__Problem A__:
Please quote the placement passage word for word, starting with "Two years on" and going on through "wasnt your fault.".
__Problem B__:
Answer these questions from the placement passage:
(i) Which thinker does the writer credit with the idea that the more you learn, the more you realize you know nothing?
(ii) How far into the first placement was the night shift when the patient died?
(iii) How long before the writer went in had another nurse checked on the patient?

__Text passage__:
————————

I am back on placement, my final placement. After this I qualify and become a real nurse. The strange thing is I have spent the last two and a half years rocking every placement, walking around MY hospital with a confidence I have never really felt before(and in most of the situations i've been in over the last three years an outward confidence I didnt really feel). I have been dying to qualify, raring to go. Now I am nearly there I am petrified. I think it was Socrates who suggested something along the lines of - the more you learn the more you come to realise you know nothing.
Now I'm nearing the end of what has been a strange combination of the longest and shortest three years of my life I cant help but look back at the defining moments of my training. In this case the first patient who died under my care. This happened in my first year on my first placement, an elective orthopaedic ward. The patient was only on the ward due to lack of beds on the trauma orthopaedic ward. He had come in following an RTC, he had been stablised in A&E and went into surgery to repair numberous fractures and ruptured vessels. When they had finished with him he was transfered to my ward and remained unstable, his blood pressure constantly dropping, pulse rising and dropping with an irregular rhythm and the patient hadnt been conscious since A&E and a DNR order was signed by his NOK with his permission on presentation to A&E. I was working the night shift about a month into the placement, one of the other nurses had checked on him twenty minutes previously. I went in to check on him largely because there was nothing else to do. He was dead, my first dead patient. He looked just the same, I'd heard all these stories about how people change in death but I had to check for a pulse and watch for breathing to make sure. I walked out of the room and told the nurse. She knew he was taking his last breaths when she'd been in earlier, she just shrugged it off. Then it hit me, the shame that all I was thinking about was how hard his death was for me, the anger at her indifference to the fact someone had just died less than ten feet from where we stood(which I now understand is a defence mechanism and one that I use myself).
Two years on I've worked in A&E, I've worked on many acute medical wards and I have had many patients die under my care. The only way you can survive the reality of acute nursing is to distance yourself from the deaths, and make sure you did everything you could so you know there was nothing more you could have done and their death wasnt your fault.

————————

[Entries from a collection]

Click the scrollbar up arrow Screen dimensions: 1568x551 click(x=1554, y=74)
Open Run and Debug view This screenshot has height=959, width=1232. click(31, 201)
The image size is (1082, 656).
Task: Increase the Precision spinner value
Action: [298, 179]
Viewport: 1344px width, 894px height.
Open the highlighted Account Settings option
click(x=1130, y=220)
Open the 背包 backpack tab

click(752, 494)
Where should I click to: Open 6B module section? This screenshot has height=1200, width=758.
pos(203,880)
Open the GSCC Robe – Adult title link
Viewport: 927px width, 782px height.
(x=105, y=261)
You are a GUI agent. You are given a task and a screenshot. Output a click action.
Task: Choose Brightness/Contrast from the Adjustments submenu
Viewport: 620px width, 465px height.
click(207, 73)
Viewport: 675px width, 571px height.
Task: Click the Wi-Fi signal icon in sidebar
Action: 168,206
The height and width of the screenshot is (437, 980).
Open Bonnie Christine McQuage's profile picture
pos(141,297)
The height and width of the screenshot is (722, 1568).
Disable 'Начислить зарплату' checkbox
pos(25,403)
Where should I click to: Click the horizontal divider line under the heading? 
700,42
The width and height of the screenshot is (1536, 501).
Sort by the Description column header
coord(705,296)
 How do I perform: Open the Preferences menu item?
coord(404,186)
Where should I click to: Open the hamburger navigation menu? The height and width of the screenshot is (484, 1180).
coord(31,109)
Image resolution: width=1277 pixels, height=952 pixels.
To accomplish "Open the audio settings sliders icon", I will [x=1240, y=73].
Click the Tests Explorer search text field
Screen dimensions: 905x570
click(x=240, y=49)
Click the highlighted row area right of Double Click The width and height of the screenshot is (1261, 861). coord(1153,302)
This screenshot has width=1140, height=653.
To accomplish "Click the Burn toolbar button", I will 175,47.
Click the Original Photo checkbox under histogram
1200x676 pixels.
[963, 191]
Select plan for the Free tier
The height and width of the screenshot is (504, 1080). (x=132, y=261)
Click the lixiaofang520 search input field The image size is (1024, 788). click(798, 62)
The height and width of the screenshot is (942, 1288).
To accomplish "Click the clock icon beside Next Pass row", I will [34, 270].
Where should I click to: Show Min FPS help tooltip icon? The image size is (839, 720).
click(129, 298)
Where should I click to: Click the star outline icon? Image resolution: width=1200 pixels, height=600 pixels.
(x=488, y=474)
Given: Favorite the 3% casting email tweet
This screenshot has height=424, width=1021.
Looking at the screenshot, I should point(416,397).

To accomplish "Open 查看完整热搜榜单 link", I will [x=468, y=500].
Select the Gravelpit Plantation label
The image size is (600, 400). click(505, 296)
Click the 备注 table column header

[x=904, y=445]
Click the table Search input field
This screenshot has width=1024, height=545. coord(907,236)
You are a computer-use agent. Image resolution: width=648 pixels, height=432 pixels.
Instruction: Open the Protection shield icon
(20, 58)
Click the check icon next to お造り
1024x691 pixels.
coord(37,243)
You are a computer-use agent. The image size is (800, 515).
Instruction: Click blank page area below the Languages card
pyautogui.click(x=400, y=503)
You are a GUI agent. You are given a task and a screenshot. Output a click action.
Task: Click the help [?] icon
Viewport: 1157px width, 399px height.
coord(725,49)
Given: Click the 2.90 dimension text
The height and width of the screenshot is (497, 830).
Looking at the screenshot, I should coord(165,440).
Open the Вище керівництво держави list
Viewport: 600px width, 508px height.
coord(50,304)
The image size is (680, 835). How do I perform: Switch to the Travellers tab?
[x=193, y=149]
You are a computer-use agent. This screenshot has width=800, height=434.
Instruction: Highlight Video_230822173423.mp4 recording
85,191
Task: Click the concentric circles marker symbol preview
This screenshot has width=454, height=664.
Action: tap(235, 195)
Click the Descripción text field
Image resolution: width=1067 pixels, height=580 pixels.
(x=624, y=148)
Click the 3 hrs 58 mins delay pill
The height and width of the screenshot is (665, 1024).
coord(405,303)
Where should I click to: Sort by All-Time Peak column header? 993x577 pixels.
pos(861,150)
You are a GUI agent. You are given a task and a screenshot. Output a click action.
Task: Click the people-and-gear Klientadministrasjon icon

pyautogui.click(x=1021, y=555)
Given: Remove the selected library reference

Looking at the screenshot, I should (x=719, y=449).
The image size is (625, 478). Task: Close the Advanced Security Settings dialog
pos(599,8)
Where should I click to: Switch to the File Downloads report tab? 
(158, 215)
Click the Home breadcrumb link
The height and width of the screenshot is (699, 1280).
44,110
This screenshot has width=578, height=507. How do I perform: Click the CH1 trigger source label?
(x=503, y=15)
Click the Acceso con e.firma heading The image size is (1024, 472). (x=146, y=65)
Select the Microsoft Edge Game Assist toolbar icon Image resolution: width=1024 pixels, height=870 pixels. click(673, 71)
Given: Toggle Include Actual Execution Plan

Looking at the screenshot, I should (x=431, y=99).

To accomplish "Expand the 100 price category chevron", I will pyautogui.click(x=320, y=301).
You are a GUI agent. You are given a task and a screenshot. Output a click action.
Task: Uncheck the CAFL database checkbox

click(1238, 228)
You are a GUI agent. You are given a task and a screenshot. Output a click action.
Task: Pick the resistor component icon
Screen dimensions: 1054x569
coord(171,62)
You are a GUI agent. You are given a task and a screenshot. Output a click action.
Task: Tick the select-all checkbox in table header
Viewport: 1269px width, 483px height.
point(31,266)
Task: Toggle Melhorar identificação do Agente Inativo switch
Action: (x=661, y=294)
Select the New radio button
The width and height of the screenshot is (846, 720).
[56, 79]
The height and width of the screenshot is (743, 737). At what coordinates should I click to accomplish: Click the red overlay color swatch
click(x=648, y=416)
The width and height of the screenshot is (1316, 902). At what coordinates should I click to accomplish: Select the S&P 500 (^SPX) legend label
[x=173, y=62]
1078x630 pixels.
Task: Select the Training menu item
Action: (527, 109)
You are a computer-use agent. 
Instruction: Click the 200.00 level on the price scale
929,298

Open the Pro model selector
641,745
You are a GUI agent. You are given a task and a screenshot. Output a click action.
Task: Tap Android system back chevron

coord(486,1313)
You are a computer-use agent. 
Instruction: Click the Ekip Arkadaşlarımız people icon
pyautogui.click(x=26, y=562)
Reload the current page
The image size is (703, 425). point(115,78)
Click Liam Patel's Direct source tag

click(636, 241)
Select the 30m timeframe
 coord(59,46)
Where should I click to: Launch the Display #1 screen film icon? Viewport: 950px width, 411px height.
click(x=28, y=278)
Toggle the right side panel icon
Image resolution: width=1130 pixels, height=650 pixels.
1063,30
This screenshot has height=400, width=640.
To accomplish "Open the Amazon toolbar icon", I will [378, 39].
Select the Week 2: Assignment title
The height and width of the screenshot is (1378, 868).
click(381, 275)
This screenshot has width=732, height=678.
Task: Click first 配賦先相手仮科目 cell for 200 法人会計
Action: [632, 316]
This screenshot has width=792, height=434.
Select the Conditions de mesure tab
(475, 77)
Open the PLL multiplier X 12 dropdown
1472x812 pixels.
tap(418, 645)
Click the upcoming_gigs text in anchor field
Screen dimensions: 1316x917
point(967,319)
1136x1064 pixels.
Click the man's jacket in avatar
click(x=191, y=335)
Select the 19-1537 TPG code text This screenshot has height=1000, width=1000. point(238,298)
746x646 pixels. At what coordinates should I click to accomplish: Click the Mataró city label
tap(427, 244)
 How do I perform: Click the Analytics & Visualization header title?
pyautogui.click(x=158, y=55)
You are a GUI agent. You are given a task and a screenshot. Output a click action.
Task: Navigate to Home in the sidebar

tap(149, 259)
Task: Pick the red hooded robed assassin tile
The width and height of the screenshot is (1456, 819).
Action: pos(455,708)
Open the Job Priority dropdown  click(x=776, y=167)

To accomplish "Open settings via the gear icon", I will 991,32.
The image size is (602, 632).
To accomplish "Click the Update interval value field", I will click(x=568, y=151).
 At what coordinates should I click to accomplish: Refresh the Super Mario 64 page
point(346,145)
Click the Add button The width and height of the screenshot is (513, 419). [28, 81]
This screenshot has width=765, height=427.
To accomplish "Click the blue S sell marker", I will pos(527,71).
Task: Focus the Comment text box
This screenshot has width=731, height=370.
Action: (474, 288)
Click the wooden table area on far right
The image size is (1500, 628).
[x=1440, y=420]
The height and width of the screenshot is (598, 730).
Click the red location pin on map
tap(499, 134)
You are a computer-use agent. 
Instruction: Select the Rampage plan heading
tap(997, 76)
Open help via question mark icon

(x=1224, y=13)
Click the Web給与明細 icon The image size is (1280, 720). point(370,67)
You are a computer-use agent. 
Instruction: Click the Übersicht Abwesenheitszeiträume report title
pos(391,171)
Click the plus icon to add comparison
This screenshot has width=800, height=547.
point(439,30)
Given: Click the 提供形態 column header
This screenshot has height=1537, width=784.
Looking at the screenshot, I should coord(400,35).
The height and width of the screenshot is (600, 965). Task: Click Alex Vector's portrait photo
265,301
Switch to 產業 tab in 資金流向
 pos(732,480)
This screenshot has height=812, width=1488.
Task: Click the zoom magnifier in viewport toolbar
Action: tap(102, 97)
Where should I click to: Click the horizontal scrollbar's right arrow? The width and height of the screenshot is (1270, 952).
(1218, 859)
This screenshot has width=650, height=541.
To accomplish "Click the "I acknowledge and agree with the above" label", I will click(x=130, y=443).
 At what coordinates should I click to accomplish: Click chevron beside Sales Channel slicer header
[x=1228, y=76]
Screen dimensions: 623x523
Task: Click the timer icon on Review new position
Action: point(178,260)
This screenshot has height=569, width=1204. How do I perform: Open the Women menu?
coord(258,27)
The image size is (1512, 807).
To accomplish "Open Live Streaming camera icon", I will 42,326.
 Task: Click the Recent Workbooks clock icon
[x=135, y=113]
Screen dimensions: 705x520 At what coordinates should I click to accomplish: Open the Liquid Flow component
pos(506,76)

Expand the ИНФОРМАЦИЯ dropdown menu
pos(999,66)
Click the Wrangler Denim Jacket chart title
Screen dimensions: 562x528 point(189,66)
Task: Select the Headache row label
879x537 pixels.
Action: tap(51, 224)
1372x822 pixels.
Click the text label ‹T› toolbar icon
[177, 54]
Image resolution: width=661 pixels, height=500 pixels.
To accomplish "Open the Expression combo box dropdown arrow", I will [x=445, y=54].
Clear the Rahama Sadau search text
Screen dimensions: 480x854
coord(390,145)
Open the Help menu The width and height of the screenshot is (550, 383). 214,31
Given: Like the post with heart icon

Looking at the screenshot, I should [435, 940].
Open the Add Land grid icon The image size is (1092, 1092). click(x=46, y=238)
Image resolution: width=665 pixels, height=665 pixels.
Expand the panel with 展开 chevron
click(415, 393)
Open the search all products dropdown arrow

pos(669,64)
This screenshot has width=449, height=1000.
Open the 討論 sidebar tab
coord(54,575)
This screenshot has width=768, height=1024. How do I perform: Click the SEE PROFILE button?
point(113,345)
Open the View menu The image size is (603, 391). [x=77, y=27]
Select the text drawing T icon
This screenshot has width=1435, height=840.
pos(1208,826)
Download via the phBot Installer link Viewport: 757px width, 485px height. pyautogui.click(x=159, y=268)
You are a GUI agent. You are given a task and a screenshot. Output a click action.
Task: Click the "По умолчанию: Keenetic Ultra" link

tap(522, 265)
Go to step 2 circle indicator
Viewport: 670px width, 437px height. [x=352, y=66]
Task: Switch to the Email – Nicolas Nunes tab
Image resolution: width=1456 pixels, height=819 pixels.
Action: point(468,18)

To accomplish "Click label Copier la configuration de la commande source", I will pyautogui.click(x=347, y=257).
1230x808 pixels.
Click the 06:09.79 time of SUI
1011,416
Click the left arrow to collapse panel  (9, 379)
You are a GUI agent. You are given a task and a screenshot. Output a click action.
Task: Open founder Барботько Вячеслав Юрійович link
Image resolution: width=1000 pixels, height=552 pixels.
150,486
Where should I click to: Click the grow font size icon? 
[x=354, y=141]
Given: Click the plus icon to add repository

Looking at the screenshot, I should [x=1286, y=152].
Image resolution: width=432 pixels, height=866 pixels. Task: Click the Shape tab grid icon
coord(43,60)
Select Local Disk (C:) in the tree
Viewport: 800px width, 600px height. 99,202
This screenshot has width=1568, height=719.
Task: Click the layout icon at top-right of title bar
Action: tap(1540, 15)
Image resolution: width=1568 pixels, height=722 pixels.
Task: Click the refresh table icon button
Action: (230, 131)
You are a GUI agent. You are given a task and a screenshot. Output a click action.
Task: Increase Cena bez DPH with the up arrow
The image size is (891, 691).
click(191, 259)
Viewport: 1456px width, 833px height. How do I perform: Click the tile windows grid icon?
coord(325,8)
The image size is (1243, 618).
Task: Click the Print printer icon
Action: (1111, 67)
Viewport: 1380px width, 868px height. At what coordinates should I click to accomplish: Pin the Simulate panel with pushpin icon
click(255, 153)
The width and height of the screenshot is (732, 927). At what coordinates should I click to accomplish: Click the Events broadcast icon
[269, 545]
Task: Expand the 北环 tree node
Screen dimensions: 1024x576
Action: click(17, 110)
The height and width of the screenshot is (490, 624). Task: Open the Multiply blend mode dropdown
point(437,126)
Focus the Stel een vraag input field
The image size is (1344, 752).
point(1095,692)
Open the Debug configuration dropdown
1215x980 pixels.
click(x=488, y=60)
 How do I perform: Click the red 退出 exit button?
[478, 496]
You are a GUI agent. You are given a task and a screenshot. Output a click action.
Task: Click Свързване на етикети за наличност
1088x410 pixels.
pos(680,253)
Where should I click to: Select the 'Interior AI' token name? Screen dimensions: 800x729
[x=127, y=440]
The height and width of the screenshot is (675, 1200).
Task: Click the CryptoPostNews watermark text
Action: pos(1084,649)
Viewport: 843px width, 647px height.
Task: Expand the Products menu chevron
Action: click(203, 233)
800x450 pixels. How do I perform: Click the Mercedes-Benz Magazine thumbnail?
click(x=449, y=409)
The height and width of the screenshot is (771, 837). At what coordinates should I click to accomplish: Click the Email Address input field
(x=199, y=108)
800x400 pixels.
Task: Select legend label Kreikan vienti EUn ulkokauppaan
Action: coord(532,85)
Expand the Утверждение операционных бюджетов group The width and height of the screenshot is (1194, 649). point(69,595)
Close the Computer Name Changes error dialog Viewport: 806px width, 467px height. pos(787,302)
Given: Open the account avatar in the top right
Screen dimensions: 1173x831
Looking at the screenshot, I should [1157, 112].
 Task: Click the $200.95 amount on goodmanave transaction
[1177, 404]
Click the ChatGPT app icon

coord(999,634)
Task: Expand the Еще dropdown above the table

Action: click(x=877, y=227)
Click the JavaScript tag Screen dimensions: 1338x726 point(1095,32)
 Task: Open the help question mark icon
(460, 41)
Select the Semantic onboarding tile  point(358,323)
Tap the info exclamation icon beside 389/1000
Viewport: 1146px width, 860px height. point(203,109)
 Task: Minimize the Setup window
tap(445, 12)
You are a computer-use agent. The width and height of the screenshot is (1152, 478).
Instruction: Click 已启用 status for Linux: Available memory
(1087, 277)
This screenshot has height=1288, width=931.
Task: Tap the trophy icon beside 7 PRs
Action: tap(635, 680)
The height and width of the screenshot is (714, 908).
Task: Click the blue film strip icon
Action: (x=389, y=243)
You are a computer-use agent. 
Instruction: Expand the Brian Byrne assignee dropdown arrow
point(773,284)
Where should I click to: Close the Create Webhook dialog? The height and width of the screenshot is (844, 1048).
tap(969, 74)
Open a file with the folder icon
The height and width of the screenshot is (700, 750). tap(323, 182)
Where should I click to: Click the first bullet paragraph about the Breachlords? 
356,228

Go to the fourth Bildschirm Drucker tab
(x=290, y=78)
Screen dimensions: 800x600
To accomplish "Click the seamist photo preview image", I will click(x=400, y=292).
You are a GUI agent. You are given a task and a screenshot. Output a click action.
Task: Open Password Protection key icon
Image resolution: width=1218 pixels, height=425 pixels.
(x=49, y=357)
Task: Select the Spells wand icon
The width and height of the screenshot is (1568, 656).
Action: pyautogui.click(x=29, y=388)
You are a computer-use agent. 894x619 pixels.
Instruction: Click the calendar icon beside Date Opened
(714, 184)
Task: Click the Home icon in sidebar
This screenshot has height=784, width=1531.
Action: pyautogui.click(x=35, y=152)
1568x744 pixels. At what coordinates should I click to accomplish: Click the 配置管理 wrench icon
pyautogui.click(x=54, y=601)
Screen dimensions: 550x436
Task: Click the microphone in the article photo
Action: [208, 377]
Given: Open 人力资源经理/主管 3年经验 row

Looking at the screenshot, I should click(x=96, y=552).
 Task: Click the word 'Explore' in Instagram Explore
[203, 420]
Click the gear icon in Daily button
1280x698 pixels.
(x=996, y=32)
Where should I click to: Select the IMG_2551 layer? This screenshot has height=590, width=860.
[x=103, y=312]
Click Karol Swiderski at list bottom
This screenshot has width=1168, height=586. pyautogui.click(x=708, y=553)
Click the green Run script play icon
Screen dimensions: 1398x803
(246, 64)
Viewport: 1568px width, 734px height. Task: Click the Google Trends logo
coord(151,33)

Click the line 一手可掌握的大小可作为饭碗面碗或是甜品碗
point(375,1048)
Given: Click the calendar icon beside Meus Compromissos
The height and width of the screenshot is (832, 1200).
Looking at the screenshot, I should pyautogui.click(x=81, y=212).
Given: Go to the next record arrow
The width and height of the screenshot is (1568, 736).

————————

__Written solution A__:
Two years on I've worked in A&E, I've worked on many acute medical wards and I have had many patients die under my care. The only way you can survive the reality of acute nursing is to distance yourself from the deaths, and make sure you did everything you could so you know there was nothing more you could have done and their death wasnt your fault.

__Written solution B__:
(i) Socrates
(ii) About a month
(iii) Twenty minutes